== TASK DATA ==

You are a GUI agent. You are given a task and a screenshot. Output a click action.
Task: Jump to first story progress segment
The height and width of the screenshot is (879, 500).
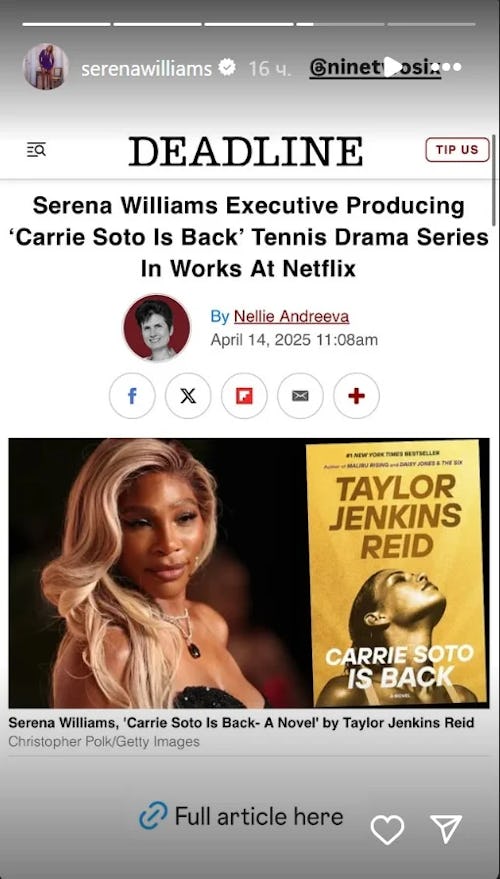(x=67, y=24)
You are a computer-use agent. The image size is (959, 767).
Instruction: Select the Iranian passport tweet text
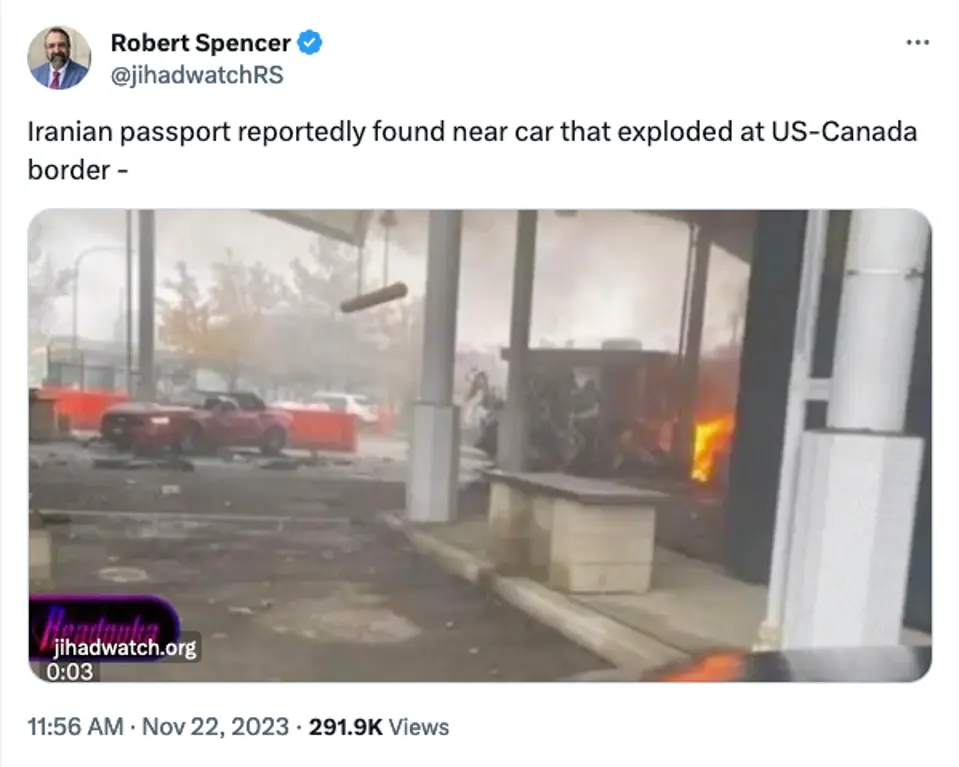[x=472, y=150]
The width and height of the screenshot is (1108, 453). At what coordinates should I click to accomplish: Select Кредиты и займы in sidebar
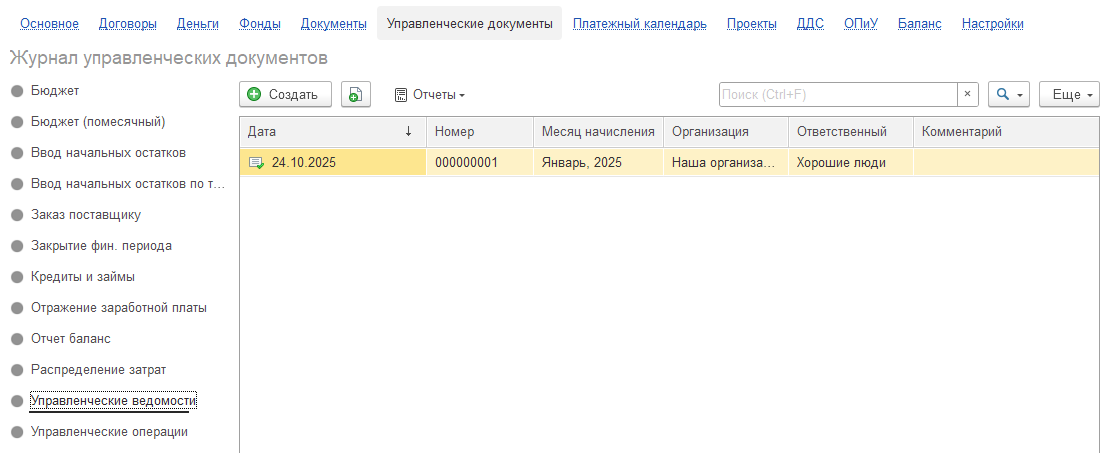pos(83,277)
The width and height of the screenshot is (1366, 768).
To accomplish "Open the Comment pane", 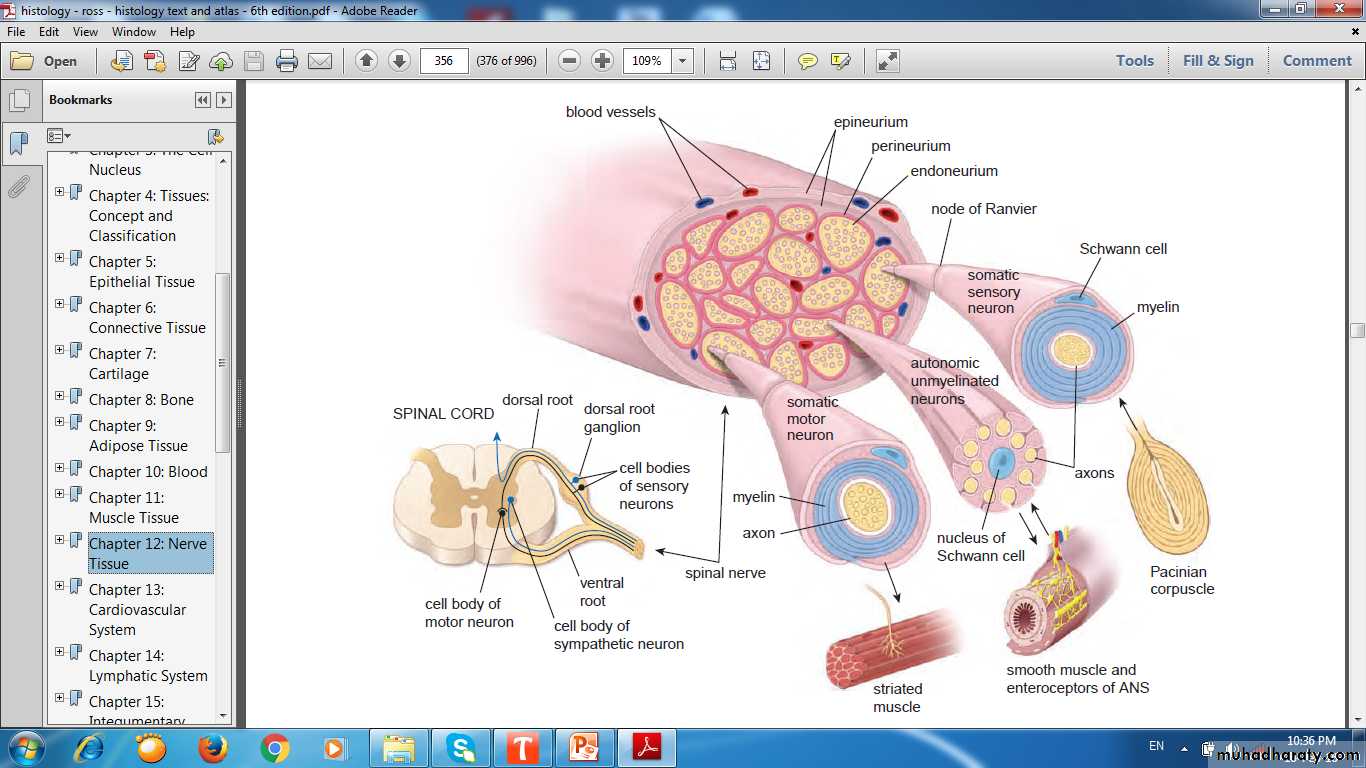I will 1316,61.
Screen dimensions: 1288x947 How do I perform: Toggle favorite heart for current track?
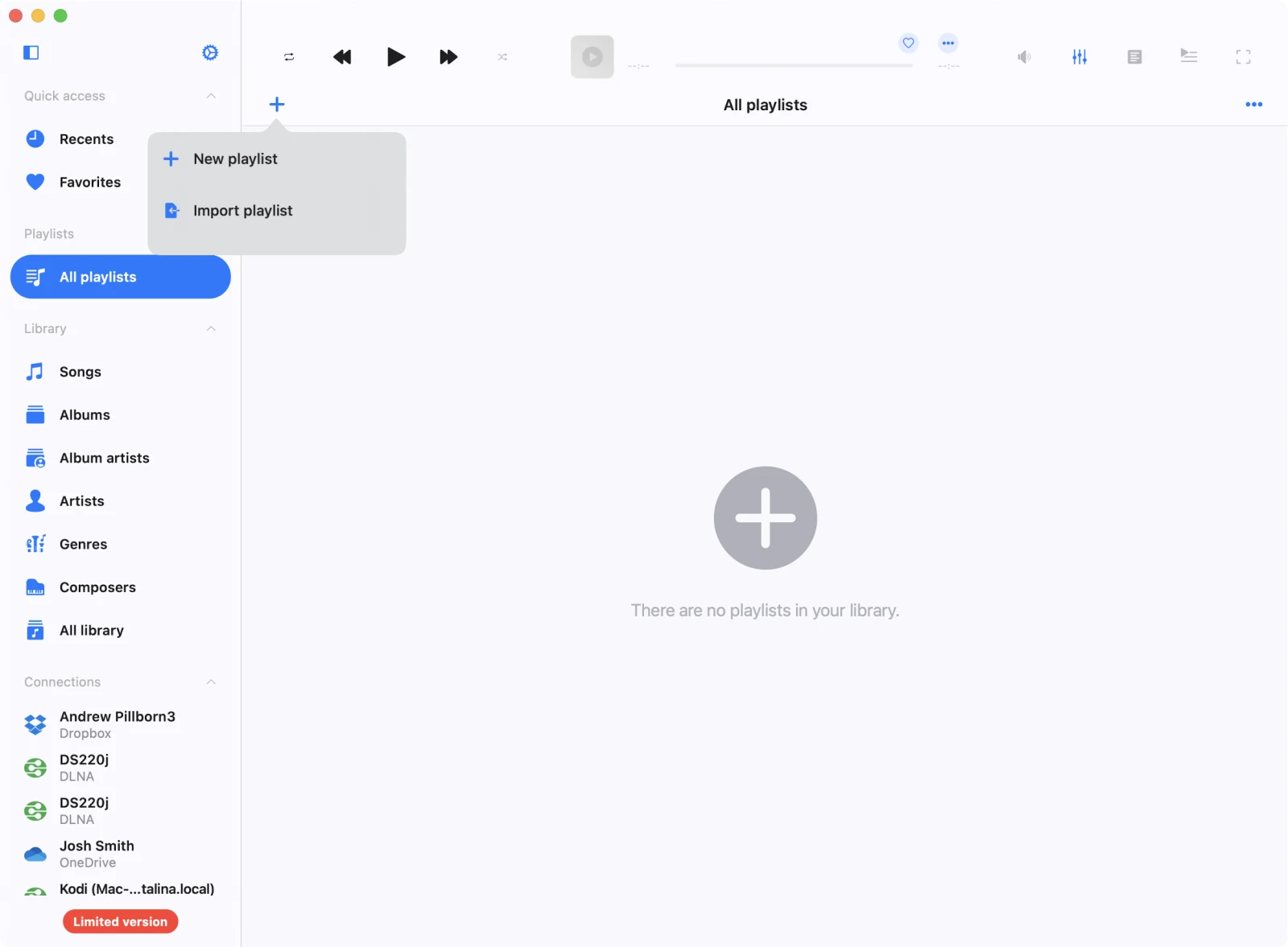[x=908, y=43]
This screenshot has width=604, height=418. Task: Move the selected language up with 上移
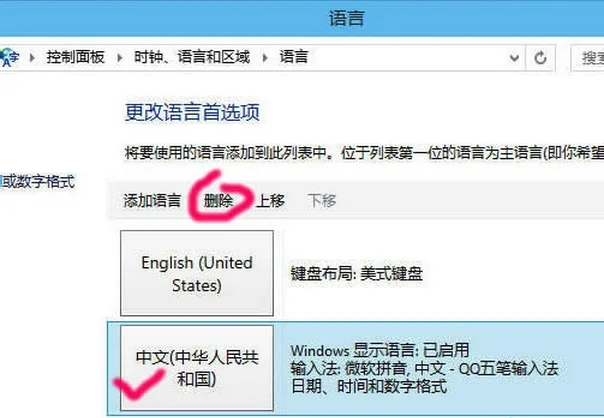point(271,201)
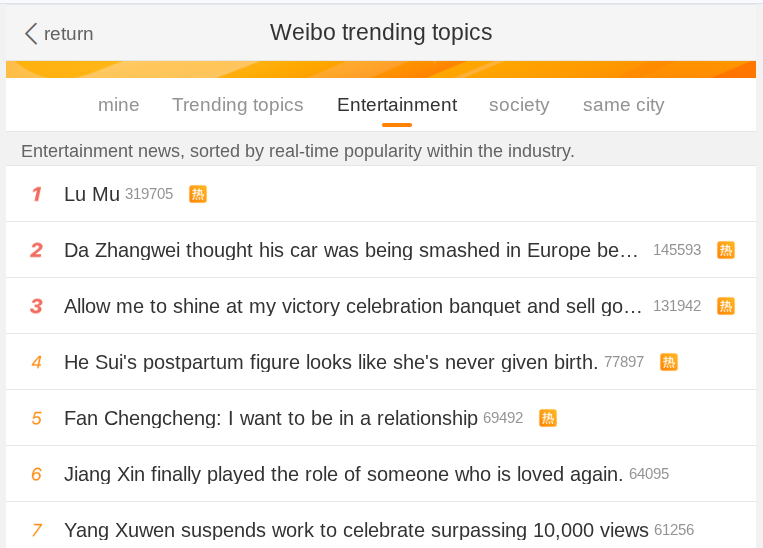Click hot badge on Da Zhangwei topic
Image resolution: width=763 pixels, height=548 pixels.
click(726, 250)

===

WORK ITEM: Beginning with the line that contains "This screenshot has" and ending with the last line of the data, transcribe each line exactly; pictures stay out.

SOLUTION TO THIS TASK:
This screenshot has width=604, height=418. Task: Move the selected language up with 上移
point(271,201)
Click hot badge on Da Zhangwei topic
Image resolution: width=763 pixels, height=548 pixels.
click(726, 250)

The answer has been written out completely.